How does the CSS report work?

When a solution is submitted, we use stylelint to run an automated check on the CSS code.

We've added some of our own linting rules based on recommended best practices. These rules are prefixed with frontend-mentor/ which you'll see at the top of each issue in the report.

The report will audit all CSS, SCSS and Less files in your repository.

How does the HTML validation report work?

When a solution is submitted, we use html-validate to run an automated check on the HTML code.

The report picks out common HTML issues such as not using headings within section elements and incorrect nesting of elements, among others.
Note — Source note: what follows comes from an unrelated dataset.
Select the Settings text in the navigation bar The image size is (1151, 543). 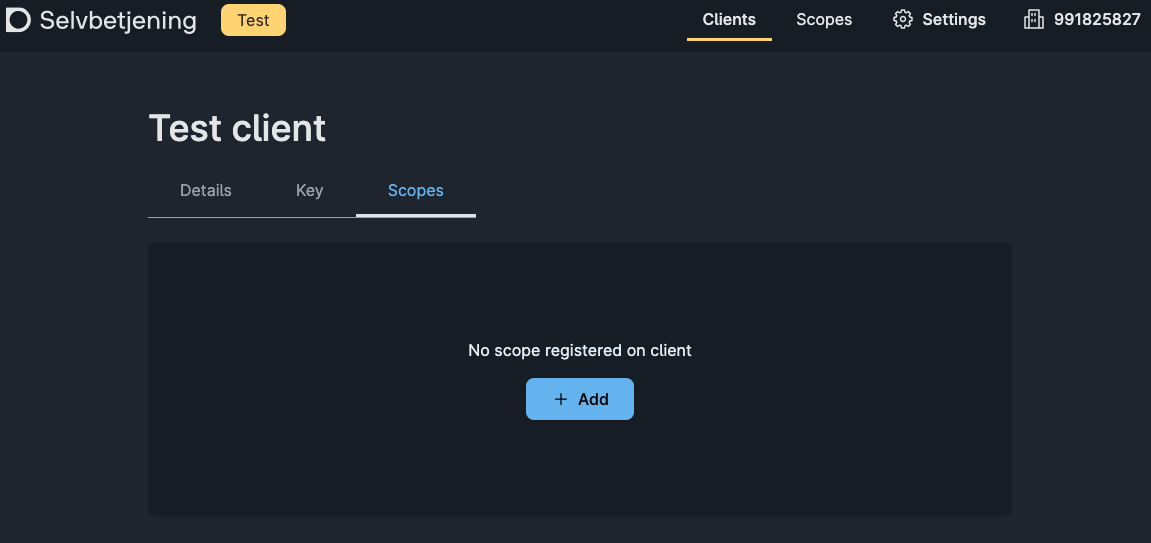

Note that the report can pick up “invalid” attributes, which some frameworks automatically add to the HTML. These attributes are crucial for how the frameworks function, although they’re technically not valid HTML. As such, some projects can show up with many HTML validation errors, which are benign and are a necessary part of the framework.

How does the JavaScript validation report work?

When a solution is submitted, we use eslint to run an automated check on the JavaScript code.

The report picks out common JavaScript issues such as not using semicolons and using var instead of let or const, among others.

The report will audit all JS and JSX files in your repository. We currently do not support Typescript or other frontend frameworks.